Lamento dizê-lo, mas quando os meus colegas autarcas arranjam alvos de contestação em todo o lado e exploram todos os argumentos possíveis e imaginários na defesa da situação, não fazem mais do que mimetizar o PCP em larga escala. E esta é a melhor forma de matar a descentralização.

Cascais, câmara que lidero e que assumiu papel de vanguarda nesta matéria ao assinar, em 2015, com o anterior governo de Pedro Passos Coelho, o contrato inter-administrativo de delegação de competências, vai mais uma vez dar passos concretos no sentido de aprofundar a reforma.

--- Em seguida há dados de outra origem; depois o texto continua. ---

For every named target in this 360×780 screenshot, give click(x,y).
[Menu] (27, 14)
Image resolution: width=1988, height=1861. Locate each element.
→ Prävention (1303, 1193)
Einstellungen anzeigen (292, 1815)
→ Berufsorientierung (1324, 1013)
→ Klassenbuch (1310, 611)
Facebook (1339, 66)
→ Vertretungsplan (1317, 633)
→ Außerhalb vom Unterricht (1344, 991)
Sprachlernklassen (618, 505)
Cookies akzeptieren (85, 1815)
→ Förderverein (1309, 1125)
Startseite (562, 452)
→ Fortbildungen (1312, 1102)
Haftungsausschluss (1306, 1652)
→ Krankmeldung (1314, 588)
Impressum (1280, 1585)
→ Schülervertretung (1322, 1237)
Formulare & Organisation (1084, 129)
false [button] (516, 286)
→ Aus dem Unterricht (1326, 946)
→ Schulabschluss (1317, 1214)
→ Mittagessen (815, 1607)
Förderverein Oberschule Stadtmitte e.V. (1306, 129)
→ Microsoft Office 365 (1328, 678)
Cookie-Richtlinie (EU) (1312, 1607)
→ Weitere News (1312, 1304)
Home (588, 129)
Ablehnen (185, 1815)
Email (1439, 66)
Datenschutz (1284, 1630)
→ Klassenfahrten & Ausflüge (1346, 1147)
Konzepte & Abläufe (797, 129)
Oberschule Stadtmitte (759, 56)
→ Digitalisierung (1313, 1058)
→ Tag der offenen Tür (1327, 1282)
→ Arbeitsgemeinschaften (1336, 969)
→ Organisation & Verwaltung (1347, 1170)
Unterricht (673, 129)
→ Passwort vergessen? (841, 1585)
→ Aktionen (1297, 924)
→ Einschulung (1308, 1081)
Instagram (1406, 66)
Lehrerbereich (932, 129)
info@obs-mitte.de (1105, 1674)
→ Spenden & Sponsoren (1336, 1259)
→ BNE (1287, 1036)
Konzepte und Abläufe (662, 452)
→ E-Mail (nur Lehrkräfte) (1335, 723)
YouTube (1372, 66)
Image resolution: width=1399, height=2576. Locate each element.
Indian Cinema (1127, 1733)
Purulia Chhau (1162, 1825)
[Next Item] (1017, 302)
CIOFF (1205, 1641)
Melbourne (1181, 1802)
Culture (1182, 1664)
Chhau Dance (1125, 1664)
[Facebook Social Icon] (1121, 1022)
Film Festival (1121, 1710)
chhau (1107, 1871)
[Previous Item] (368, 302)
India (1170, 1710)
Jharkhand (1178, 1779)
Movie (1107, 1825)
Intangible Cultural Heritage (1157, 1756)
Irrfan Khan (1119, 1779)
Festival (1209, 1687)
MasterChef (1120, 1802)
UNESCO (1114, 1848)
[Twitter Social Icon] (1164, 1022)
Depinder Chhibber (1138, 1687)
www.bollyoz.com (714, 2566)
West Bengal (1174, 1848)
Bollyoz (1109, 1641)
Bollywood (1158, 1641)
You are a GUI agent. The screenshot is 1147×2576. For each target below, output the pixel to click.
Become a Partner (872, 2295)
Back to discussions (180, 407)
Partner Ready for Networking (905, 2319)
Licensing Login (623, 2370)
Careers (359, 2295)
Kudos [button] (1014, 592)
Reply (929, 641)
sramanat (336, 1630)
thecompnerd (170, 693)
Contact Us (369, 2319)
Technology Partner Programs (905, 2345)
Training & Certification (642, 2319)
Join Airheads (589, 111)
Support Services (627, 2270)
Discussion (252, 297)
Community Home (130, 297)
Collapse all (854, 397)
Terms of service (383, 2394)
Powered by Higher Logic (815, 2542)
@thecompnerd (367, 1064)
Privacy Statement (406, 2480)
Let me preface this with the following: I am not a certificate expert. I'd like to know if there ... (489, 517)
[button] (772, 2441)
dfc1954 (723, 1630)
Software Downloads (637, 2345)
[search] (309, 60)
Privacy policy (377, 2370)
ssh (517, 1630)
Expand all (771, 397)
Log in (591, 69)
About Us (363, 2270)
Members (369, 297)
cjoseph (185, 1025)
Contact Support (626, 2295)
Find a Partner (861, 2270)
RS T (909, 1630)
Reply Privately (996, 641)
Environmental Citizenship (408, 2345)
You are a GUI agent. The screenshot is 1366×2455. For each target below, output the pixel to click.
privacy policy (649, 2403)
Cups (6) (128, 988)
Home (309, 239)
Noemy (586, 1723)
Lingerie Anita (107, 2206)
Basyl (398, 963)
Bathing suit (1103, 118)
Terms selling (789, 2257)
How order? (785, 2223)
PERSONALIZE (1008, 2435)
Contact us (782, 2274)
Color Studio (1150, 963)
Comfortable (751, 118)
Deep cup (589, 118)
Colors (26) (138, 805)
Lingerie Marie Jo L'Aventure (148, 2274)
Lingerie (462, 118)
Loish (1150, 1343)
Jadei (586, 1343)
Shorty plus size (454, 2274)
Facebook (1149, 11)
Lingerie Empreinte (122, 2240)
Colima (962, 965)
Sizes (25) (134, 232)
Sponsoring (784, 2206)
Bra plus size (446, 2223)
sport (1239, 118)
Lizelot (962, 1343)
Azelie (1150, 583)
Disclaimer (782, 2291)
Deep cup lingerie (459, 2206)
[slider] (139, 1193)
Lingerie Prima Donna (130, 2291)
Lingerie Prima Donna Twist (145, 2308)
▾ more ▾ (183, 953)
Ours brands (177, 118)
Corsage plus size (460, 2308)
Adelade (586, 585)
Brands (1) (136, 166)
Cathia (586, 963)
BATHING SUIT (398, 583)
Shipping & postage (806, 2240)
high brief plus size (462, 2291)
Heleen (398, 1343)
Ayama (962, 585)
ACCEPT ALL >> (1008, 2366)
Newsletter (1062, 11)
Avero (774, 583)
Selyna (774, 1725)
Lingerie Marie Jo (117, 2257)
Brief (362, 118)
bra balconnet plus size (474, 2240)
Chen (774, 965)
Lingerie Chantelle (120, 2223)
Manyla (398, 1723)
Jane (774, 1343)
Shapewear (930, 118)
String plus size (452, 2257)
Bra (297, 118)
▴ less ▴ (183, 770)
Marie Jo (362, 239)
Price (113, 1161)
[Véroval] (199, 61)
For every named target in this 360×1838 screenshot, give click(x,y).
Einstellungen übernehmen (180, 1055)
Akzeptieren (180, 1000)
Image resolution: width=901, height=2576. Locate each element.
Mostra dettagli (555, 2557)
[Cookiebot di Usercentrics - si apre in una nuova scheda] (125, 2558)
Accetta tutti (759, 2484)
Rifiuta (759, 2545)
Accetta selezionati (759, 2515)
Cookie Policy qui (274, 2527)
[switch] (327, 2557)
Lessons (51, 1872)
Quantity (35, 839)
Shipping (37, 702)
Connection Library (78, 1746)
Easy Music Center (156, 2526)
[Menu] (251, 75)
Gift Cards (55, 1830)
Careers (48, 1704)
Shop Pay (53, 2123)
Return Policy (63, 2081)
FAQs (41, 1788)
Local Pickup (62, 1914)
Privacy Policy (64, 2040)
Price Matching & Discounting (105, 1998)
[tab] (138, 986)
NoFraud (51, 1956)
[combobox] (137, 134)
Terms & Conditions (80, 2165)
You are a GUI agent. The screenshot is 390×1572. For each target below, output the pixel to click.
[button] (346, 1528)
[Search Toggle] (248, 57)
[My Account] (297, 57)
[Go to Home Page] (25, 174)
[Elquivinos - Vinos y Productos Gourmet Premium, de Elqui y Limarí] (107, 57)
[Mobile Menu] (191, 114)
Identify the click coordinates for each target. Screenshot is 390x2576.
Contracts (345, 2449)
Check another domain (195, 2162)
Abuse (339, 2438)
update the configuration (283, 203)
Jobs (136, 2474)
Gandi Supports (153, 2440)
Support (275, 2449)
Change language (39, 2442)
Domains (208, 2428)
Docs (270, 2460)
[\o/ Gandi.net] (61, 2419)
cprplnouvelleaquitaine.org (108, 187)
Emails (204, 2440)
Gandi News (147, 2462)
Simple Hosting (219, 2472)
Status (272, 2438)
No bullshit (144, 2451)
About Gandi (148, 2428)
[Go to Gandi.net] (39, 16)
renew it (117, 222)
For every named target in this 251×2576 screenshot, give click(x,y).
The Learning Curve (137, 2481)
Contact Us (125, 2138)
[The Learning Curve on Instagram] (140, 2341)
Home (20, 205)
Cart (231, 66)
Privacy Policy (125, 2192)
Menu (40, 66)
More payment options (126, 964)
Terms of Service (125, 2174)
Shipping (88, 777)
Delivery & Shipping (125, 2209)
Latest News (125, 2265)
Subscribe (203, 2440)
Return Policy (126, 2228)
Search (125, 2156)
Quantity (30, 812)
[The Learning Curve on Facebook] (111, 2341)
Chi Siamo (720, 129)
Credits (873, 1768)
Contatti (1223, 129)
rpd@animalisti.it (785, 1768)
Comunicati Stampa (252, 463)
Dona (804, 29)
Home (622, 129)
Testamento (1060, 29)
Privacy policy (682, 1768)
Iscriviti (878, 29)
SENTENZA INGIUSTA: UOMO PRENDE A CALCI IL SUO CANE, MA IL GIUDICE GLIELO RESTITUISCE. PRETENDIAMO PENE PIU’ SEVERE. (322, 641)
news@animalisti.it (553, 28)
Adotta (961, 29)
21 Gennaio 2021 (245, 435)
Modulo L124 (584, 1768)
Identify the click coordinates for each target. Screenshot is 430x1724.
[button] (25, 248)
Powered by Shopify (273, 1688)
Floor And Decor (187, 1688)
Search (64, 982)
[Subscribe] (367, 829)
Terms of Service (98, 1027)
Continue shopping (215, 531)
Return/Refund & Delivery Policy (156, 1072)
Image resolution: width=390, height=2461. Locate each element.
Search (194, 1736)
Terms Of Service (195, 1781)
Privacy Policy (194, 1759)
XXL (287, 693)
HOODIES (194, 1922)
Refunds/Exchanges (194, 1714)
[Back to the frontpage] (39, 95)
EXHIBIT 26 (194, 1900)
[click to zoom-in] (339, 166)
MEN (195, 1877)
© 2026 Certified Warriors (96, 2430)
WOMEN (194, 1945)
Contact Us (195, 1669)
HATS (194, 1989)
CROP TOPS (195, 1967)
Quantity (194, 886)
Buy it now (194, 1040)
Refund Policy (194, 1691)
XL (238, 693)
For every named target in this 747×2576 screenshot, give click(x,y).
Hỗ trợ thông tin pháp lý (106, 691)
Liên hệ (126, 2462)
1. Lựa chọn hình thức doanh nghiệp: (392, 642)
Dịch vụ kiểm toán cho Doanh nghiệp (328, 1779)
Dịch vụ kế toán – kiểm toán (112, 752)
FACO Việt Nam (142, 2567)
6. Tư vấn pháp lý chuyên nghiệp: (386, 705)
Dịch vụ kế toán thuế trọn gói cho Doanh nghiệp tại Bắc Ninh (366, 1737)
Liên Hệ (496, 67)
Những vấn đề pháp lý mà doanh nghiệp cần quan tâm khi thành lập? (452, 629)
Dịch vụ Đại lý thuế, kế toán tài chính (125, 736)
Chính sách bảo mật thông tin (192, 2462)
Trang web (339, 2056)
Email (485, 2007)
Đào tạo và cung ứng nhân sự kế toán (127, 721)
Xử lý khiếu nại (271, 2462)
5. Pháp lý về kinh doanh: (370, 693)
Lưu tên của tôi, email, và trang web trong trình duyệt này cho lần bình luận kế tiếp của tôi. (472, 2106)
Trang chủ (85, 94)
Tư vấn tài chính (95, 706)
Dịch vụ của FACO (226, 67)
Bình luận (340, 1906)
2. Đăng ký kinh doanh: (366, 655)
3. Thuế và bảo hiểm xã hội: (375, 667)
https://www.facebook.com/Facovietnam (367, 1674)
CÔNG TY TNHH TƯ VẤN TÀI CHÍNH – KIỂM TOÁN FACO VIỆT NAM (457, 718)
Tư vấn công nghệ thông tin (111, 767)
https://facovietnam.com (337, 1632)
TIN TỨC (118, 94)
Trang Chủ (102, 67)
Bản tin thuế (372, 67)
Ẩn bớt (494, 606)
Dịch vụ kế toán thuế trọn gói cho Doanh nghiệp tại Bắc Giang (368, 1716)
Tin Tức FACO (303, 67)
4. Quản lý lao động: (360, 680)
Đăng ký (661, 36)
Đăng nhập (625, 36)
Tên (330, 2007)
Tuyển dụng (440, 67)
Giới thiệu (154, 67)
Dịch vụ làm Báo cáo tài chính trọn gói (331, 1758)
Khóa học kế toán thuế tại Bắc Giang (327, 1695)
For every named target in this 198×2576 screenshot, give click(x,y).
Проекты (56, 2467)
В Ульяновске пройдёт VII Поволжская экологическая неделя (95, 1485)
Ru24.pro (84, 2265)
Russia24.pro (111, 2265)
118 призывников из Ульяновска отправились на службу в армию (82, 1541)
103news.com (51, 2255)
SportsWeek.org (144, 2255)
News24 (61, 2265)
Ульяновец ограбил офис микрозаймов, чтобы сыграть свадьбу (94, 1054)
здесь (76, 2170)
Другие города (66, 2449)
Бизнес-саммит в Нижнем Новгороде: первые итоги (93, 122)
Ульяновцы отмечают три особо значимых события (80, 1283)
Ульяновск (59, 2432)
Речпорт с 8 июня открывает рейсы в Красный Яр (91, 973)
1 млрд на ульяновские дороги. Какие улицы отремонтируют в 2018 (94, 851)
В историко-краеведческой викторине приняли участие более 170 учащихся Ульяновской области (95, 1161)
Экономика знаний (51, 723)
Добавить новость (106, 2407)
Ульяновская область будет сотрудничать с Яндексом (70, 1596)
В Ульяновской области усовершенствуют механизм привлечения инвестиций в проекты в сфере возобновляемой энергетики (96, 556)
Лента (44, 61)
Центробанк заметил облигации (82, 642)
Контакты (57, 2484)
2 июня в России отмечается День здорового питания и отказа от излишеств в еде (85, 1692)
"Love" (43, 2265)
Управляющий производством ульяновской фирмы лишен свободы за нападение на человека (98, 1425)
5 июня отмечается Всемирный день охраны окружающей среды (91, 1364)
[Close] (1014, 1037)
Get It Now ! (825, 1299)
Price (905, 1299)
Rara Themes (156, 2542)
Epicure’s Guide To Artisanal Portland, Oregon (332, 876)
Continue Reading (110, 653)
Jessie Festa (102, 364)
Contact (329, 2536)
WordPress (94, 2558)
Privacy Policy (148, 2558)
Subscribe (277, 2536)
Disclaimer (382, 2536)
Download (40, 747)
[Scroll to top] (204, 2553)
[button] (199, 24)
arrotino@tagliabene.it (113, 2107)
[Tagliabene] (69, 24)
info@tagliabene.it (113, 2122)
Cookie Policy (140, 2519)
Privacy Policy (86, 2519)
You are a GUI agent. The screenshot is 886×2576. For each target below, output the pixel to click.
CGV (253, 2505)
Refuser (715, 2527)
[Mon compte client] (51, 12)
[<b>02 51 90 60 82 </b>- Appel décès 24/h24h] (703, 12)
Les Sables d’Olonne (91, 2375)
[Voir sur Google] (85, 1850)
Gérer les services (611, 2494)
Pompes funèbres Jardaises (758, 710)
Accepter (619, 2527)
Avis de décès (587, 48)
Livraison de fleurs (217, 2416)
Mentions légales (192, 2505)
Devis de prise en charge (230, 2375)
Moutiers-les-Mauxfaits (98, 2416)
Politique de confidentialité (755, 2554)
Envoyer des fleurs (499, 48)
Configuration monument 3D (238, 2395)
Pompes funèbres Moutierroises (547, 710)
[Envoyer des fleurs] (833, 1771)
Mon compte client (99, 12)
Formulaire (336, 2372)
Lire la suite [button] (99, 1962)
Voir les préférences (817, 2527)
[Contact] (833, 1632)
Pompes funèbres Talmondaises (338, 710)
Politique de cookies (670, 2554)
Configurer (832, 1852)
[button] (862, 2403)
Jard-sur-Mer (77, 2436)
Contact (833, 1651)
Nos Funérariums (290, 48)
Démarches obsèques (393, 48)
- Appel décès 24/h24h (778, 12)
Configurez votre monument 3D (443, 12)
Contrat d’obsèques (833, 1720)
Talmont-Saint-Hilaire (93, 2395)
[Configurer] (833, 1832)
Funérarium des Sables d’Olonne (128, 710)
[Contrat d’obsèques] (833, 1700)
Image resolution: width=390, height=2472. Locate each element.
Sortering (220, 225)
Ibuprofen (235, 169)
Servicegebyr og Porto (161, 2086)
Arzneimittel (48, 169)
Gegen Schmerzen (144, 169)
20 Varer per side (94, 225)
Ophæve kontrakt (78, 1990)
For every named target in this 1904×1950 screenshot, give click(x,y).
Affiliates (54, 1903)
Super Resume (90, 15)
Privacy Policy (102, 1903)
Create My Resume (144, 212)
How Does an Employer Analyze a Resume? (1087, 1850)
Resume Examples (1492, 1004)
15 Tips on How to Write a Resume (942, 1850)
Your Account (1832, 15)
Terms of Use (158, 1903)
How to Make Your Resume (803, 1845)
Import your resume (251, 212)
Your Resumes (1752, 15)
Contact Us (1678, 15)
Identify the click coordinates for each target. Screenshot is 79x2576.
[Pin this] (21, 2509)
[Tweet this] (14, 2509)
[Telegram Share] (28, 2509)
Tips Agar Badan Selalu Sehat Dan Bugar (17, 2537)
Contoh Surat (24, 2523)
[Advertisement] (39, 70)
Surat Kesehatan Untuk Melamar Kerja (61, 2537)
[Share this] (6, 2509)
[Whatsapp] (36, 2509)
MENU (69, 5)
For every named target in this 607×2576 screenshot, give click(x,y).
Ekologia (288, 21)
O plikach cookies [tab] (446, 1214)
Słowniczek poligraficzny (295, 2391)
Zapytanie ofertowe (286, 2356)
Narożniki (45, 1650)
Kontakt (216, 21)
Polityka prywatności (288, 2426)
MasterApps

Ontem, em sede de reunião de câmara, com os votos favoráveis de todas as forças políticas (com a exceção do PCP), aceitámos todas as competências sobre as quais o governo pediu pronúncia. Tanto quanto sabemos, somos a primeira autarquia do país a fazê-lo. E insisti, apesar de nada na lei o obrigar, em levar esta disposição aos órgãos autárquicos. É uma manifestação de vontade política.

Conhecemos os diplomas setoriais? Não. Conhecemos os envelopes financeiros? Não. Isso é argumento para não avançar? Não.

A descentralização é um processo orgânico que deve crescer naturalmente. Não pode, não deve ser um grande plano definido pelas entidades estatais. Se assim fosse, estaríamos a caminhar no sentido contrário ao da natureza subsidiária. Seria sinónimo de fé centralista – coisa que todos os crentes no municipalismo dispensam.

Acresce que o governo PS, tal como o do PSD antes dele, tem cumprido escrupulosamente os pressupostos dos acordos celebrados. O Estado sempre pode ser pessoa de bem e não há razões para desconfiar das intenções do governo.

A escolha das autarquias neste processo é muito simples. Podem ficar de fora, contribuindo para mais um adiamento sine die da descentralização que voltará a empatar o país e contentará particularmente o PCP. Ou podem entrar no processo, conhecendo as suas limitações, mas trabalhando para melhorar e aperfeiçoar a reforma que seja sinónimo de revolução municipalista, com efeitos positivos nos nossos territórios e nas populações que representamos.

Durante décadas, autarcas de todos os partidos pediram uma oportunidade para fazer a diferença. Essa oportunidade foi criada. Queremos ou não aproveitá-la, cientes de que é apenas um ponto de partida, e não um ponto de chegada?

A novela da descentralização tem sido esclarecedora.

O PS fez menos do que podia e não teve ambição.

O PSD demonstrou uma grande ingenuidade na ansiedade de fazer acordos com o PS.

Por andar a reboque dos acontecimentos, a Associação Nacional de Municípios Portugueses prova que não serve para nada.

É tempo de rematar à baliza. Com menos lamentos e mais vontade. Tão cedo não teremos outra oportunidade como esta.